Sunday, October 03, 2004

Another late night writing jag

When you work the french fry machine for a living, the occasional tap on the shoulder is considered an acceptable encounter within a normal work environment. You deal with these interruptions as they come up, then get back to work cranking out your process-mandated 1,800 perfectly-golden sliced potato slices per hour. One fry every two seconds. No more, no less.

(By the way, the "you" to which I refer is clearly a rhetorical one. Didn't want y'all to think I was deliberately stigmatizing you.)

Given the relatively low level of complexity related to your current activity - remove fries from freezer, dump into bin, place bin in boiling, artery-clogging oil, set alarm, remove assembly when alarm goes off, dump into catch basin, fill cardboard boxes - you hardly have to get into the right mindset to maintain a given output velocity of the deadly confection.
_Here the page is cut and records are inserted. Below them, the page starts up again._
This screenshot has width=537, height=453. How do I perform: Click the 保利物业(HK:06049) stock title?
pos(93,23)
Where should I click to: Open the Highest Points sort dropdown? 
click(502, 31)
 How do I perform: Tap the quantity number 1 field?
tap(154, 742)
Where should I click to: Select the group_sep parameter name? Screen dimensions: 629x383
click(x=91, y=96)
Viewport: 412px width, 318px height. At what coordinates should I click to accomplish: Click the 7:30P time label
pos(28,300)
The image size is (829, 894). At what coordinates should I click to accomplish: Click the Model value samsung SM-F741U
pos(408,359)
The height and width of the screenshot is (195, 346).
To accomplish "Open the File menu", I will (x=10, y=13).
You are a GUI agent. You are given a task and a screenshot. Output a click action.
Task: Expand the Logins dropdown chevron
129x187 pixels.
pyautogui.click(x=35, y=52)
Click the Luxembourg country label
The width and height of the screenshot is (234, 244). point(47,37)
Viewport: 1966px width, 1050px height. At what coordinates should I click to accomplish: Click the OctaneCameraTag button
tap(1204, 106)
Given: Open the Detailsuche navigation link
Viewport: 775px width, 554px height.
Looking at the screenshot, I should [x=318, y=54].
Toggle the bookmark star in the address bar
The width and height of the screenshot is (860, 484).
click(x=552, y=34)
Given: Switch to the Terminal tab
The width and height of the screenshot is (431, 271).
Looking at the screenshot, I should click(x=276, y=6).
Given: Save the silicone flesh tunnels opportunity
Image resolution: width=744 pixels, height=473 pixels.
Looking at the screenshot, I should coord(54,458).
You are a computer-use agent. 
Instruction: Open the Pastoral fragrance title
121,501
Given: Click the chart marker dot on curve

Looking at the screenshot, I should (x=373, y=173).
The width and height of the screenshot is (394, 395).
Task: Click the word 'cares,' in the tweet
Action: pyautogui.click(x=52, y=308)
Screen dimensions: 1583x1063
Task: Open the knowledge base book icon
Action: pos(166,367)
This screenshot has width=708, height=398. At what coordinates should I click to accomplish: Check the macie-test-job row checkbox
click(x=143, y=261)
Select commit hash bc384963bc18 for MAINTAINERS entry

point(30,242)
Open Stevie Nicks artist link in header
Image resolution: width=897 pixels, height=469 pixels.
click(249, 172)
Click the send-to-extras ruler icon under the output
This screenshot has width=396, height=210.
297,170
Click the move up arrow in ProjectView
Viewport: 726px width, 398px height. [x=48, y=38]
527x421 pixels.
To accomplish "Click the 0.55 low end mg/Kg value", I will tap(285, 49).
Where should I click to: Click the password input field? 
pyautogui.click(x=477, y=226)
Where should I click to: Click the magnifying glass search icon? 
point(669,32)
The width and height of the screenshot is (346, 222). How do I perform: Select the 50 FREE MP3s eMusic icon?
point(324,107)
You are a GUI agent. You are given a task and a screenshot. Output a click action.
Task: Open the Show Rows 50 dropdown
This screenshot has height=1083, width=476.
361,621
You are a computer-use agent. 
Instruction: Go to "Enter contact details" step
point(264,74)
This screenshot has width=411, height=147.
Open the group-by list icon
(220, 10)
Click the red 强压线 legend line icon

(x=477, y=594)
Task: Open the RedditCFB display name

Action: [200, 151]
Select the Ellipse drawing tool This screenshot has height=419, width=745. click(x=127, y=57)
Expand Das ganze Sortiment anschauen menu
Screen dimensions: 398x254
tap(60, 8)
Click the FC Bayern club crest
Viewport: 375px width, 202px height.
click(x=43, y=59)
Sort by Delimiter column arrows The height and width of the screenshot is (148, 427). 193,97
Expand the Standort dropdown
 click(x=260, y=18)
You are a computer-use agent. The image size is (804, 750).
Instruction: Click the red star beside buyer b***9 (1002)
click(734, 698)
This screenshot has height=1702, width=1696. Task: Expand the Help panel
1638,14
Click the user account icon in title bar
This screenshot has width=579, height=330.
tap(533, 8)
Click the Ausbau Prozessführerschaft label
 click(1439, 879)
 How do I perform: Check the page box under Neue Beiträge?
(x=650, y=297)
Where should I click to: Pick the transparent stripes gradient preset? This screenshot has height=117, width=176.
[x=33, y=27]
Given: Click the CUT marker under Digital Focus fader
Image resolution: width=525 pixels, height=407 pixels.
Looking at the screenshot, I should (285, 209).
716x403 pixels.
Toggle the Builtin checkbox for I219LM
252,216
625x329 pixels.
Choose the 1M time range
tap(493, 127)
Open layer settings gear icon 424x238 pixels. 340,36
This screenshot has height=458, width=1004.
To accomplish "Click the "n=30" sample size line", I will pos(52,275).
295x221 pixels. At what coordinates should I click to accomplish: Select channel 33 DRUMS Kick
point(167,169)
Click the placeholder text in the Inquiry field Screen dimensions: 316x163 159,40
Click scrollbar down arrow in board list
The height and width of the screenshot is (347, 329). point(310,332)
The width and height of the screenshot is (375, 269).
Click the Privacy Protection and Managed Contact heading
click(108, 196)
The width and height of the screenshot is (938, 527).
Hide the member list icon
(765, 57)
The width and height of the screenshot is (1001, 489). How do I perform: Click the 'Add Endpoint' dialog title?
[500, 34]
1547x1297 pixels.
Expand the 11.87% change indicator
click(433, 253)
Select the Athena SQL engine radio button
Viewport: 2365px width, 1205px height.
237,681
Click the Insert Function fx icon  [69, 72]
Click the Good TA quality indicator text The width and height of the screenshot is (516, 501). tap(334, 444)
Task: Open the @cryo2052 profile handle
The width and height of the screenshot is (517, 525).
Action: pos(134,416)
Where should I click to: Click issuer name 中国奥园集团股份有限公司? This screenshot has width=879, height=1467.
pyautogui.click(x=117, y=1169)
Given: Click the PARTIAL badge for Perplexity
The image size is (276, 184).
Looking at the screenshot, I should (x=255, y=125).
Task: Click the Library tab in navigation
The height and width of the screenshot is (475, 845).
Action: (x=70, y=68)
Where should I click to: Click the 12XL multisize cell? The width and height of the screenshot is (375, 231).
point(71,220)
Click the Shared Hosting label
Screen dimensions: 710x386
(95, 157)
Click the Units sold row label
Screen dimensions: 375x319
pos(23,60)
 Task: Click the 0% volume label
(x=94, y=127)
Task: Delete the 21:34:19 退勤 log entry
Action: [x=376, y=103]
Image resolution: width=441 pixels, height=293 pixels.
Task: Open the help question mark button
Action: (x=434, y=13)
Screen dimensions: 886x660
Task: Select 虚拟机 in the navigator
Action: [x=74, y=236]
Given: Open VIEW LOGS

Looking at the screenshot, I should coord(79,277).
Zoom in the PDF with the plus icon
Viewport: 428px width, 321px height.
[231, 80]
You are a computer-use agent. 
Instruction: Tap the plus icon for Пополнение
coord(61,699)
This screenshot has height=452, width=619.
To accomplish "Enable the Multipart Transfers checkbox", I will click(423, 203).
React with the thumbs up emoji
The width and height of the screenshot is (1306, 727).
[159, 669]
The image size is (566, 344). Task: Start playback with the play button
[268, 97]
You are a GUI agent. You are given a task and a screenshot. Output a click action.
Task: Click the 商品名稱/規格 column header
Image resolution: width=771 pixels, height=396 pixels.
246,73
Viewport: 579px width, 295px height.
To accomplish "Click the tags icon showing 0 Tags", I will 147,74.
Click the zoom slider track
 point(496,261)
Writing presents a whole new challenge. I write because I was likely struck by lightning very early in life. My brain has its creative and not-so-creative moments. It takes time and energy to get into a state where the words just flow through my fingertips and into my keyboard. Writing speed, quality, and the elusive groove that drives them both are far from binary, on-off propositions. One doesn't simply pick up where one left off. Not so easily, anyway.

A just-a-minute tap on the shoulder or a ringing phone doesn't just stop my progress for the 10 seconds it takes to take care of whatever it is that's so seemingly important. It yanks me out of that creative zone and forces me to once again force my head back into that space that I was in before I was so abruptly interrupted.

This process can take a while. Some creative types say a 15-minute lag is typical. Worse for me, if I had a slew of words in my head just before the ringer went off, I will very likely lose them to the ether as a result of the stoppage.

Writers and other creators seem to get this. Non-creative types generally do not.

I don't mean to sound arrogant or perjorative. We do, after all, have kids. Three of 'em. And when you're four years-old, Daddy's writing idiosyncracies don't matter a whole lot to you when all you want is for someone to get you a cup of milk and take out your Lego set.

But intentional or not, trying to write one cohesive piece, or shape an existing one to a razor's edge before a deadline, is virtually impossible when the world buzzes around you and more often than not bumps right into you as well.

To counter the effects of our interrupt-driven world, I've gotten into the rather non-sustaintable habit of pushing my bedtime back to a sometimes-ridiculous hour. I write when it's way past any sane person's bedtime because it's the only continuously clear stretch of absolutely silent time in my otherwise-crammed-with-activity day.

Tonight is just such a night. What started out as a quick check of tomorrow morning's weather forecast in advance of tomorrow morning's bike ride turned into a dimly-lit writing session when my head decided now was a good time to finish off my next column. I ended up editing a mostly-written piece, and it turned out better than I expected. I'm a psychotic perfectionist when I write, often playing with multiple iterations of particular words, phrases or other constructs until I'm beyond happy that I've achieved an ideal sense of balance and flow.

I always know I'll pay for it the next day thanks to the inevitably abbreviated sleep period. But that's a tradeoff I'm willing to make if it means pushing a published piece from good to great.

Some nights, I'll completely ignore the clock and end up writing until the birds start singing just before dawn. Those are the days I lay on an extra mug or two of full-strength tea to keep me going. That this is normal by now is a pretty ridiculous comment on how I've evolved the writing processes that sustain and advance me.

But it works. And as long as I keep moving the literary bar forward, I'll continue to shave as much shuteye out of my life as I can possibly manage.

And with that, I'll hit Publish before hitting the hay. 'Night all.

2 comments:

Amelia said...

I'm not a professional writer like you, but I do know what you mean about the effect kids can have on your concentration!

That said, I think you did a good post all the same :)

Danya said...

Aha! So now I know that all those shaving accidents you used to have were caused by temporary bouts of delerium due to lack of sleep! Mmmmm....fries!

I hear you about the distractions. "Do you have a minute?" makes me want to scream! Since I've been working here, I've developed the dubious talent of ignoring everything that goes on around me through sheer necessity. That can be dangerous when you start to do it in everyday life, like on the 401. I've started looking for other employers to torture me.